• **INSTRUCTIONS FOR THE TASK**: Report back every line from the entries below in which the word "right" occurs.

** AVAILABLE DATA follows **

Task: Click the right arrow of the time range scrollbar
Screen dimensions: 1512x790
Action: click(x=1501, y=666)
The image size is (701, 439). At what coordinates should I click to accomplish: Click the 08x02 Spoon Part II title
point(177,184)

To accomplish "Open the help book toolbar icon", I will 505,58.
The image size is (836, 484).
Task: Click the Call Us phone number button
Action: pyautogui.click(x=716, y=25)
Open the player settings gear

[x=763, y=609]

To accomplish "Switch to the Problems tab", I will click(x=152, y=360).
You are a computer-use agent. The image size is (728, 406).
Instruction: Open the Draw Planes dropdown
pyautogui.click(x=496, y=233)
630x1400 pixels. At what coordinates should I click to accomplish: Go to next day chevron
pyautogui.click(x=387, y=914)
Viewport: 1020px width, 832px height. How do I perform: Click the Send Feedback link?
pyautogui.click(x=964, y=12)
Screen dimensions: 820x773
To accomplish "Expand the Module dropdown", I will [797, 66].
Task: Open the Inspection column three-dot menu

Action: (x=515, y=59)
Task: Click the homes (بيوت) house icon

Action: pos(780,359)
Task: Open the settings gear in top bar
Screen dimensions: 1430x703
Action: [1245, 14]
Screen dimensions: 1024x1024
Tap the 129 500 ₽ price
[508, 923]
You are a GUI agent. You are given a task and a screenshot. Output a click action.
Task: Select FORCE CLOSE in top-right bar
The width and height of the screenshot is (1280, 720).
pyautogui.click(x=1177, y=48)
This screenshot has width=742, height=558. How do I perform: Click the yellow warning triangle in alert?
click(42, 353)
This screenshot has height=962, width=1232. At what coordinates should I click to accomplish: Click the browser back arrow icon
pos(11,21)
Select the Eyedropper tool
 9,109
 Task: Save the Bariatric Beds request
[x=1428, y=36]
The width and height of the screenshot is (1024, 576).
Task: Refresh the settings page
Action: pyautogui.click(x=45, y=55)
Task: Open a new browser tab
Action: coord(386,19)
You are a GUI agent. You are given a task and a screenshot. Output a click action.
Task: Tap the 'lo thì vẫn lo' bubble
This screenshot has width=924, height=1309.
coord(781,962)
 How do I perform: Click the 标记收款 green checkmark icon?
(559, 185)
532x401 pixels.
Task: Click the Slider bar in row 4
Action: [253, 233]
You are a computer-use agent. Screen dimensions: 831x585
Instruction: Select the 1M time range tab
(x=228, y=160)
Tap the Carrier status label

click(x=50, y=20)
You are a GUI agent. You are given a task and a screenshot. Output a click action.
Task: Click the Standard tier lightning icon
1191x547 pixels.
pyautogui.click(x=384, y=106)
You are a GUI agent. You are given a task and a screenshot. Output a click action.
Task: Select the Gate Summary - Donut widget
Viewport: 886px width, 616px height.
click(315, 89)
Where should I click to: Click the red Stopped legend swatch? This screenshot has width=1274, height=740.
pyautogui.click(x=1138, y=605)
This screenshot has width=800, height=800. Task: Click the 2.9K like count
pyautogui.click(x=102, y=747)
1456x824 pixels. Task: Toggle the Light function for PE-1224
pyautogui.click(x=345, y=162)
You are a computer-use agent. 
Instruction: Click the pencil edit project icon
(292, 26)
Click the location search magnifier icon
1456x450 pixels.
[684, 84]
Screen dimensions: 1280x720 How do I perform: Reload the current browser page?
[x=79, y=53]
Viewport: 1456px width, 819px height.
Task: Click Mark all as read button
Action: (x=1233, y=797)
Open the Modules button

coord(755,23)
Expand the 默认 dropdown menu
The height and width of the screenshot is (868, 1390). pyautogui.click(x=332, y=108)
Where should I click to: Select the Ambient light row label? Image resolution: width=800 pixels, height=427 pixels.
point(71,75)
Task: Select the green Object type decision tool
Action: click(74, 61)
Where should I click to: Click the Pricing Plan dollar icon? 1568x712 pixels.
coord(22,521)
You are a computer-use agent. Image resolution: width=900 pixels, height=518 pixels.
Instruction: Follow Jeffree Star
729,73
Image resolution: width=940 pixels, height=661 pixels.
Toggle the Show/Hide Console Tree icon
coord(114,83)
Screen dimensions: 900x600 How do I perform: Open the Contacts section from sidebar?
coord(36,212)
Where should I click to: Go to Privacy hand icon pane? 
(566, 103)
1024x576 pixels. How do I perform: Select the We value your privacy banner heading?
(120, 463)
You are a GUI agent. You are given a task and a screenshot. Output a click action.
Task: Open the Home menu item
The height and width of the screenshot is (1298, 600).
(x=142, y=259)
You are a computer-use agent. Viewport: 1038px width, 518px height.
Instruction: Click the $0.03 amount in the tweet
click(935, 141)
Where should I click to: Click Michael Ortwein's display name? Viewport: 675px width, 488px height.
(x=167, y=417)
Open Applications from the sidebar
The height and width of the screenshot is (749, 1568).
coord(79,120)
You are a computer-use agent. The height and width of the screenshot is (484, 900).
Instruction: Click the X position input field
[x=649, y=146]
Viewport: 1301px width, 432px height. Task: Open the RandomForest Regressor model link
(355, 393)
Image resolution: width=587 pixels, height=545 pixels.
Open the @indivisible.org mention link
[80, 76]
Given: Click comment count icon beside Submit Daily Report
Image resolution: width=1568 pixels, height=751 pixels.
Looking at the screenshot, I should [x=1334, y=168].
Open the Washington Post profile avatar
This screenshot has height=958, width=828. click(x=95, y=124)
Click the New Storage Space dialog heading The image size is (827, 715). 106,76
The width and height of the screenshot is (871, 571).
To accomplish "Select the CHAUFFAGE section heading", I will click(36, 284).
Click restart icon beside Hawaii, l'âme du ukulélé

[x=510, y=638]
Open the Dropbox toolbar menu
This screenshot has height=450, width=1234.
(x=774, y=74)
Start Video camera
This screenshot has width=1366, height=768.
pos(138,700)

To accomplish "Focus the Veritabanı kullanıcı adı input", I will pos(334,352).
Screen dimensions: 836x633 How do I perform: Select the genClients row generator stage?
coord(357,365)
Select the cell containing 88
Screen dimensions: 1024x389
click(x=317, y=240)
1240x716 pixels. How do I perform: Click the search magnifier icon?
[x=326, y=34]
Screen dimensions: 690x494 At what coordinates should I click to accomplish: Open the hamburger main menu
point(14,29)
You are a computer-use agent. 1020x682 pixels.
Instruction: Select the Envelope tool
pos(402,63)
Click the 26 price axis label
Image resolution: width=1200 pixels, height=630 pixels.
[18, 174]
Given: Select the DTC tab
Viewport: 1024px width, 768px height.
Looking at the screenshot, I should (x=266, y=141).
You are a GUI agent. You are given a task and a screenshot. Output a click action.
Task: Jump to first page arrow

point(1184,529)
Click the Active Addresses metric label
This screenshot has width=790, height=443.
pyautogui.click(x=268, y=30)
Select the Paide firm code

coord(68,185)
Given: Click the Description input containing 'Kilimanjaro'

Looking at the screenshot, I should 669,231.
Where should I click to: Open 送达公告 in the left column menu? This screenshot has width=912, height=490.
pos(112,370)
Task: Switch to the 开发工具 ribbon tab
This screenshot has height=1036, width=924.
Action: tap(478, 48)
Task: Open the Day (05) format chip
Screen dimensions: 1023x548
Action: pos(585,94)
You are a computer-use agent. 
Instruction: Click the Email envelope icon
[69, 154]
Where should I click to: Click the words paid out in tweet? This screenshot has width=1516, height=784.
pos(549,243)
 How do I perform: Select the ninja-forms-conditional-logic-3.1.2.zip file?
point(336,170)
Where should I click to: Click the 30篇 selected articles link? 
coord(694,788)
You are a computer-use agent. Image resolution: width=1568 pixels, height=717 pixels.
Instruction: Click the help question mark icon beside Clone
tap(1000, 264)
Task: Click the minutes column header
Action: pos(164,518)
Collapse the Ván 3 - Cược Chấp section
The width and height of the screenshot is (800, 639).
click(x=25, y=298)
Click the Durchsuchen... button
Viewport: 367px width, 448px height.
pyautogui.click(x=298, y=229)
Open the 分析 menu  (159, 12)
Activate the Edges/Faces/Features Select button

** End of AVAILABLE DATA **

• **RESULT**:
Task: Click the right arrow of the time range scrollbar
Task: Select FORCE CLOSE in top-right bar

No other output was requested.